Stored items
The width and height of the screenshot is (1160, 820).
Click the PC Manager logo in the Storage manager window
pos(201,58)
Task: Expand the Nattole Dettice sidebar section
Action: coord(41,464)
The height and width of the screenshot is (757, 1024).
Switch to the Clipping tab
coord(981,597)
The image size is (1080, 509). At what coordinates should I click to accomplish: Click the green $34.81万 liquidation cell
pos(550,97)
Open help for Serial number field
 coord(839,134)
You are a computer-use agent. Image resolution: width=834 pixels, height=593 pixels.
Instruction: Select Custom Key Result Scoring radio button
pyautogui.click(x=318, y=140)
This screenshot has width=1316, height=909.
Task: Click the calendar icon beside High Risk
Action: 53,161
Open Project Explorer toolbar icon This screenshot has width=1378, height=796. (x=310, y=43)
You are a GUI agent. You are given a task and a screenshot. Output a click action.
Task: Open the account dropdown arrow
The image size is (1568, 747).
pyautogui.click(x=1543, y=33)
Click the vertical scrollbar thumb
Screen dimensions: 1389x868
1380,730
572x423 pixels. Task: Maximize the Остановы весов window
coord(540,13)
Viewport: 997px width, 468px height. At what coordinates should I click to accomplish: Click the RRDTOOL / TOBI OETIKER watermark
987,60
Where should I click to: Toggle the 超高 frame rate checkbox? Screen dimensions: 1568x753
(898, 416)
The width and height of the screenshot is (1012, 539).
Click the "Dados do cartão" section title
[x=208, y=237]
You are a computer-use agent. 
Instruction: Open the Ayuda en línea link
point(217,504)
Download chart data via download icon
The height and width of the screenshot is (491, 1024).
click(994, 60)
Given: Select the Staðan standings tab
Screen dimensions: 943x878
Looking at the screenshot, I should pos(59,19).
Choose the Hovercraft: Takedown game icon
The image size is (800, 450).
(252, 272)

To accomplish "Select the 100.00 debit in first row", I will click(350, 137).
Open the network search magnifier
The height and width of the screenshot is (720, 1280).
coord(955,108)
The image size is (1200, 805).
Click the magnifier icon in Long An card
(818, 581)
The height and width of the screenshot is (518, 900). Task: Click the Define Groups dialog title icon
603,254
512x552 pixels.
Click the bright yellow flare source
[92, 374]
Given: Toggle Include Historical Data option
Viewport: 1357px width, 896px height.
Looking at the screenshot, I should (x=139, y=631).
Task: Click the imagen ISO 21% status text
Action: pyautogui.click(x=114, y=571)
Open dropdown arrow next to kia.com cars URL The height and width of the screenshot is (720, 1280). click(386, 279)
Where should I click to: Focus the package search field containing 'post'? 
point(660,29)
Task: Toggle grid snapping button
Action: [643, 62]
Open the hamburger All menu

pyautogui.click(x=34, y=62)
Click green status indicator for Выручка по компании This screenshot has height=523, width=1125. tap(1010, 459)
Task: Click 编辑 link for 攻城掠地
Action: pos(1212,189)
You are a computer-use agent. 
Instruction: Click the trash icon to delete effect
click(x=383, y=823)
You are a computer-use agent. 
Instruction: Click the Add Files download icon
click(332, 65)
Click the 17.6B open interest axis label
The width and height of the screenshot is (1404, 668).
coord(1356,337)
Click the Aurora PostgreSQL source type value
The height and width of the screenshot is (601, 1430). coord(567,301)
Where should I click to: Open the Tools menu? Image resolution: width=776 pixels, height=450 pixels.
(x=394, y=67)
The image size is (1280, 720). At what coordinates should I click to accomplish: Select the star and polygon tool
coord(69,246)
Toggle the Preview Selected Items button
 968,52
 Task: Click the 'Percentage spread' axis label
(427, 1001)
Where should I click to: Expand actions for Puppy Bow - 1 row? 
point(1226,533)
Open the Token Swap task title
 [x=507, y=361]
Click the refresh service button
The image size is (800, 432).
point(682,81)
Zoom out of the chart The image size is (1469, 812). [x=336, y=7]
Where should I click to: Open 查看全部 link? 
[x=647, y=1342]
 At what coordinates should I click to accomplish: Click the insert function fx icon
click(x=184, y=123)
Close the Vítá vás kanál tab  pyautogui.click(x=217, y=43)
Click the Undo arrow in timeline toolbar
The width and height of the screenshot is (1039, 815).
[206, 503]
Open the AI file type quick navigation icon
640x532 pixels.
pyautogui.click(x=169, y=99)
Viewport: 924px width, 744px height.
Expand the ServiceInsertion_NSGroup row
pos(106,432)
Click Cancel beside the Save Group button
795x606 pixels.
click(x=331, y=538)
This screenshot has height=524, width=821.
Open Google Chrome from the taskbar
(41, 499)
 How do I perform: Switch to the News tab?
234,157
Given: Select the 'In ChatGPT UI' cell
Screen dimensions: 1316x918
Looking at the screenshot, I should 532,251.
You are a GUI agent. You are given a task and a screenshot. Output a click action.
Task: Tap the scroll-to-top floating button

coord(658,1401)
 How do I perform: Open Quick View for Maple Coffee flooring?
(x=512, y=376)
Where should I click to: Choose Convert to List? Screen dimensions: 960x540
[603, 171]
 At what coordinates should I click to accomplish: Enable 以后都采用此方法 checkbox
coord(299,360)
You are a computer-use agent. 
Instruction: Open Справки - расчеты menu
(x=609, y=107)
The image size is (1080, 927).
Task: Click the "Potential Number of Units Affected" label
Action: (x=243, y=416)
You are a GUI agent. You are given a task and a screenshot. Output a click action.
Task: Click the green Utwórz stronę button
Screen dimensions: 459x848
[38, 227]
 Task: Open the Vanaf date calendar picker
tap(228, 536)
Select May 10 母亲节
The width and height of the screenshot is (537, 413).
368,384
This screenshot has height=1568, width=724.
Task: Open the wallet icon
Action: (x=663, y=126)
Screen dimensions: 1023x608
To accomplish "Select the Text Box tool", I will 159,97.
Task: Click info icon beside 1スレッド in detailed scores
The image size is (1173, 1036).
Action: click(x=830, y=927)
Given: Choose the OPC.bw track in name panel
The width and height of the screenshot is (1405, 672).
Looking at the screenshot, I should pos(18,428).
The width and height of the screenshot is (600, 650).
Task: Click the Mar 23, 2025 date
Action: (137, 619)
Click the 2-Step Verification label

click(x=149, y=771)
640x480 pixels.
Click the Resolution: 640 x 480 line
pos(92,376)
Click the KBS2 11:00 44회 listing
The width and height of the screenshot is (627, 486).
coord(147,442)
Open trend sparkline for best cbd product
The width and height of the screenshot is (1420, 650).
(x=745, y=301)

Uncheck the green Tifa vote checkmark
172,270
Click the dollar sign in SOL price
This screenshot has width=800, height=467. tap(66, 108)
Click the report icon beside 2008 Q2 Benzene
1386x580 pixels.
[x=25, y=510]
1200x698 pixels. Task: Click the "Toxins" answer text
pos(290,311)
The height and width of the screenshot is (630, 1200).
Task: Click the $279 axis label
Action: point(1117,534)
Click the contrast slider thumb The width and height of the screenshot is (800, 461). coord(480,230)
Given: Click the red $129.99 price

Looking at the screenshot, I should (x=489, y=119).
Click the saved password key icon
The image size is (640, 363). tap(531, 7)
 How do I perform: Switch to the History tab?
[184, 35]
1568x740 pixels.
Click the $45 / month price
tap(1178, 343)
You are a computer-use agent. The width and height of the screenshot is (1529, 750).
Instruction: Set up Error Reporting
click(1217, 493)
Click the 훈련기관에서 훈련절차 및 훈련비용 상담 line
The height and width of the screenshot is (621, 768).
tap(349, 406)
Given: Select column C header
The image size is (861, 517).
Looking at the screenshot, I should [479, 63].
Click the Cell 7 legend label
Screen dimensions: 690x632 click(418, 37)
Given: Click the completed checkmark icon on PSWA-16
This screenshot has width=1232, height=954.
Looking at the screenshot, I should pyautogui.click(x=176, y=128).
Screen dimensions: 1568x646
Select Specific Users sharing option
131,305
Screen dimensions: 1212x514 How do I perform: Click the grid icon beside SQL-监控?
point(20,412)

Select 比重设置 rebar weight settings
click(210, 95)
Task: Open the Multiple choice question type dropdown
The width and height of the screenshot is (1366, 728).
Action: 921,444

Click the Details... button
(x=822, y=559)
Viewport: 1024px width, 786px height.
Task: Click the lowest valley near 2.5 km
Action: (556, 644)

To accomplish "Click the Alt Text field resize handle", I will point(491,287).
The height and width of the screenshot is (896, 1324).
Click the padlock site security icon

* **WHAT YOU WILL DO**: For this exercise, repeat exactly the lines of the data above from the one with "The image size is (800, 450)." down to the one with "Given: Toggle Include Historical Data option", both end lines included.

* **RESULT FOR THIS TASK**:
The image size is (800, 450).
(252, 272)

To accomplish "Select the 100.00 debit in first row", I will click(350, 137).
Open the network search magnifier
The height and width of the screenshot is (720, 1280).
coord(955,108)
The image size is (1200, 805).
Click the magnifier icon in Long An card
(818, 581)
The height and width of the screenshot is (518, 900). Task: Click the Define Groups dialog title icon
603,254
512x552 pixels.
Click the bright yellow flare source
[92, 374]
Given: Toggle Include Historical Data option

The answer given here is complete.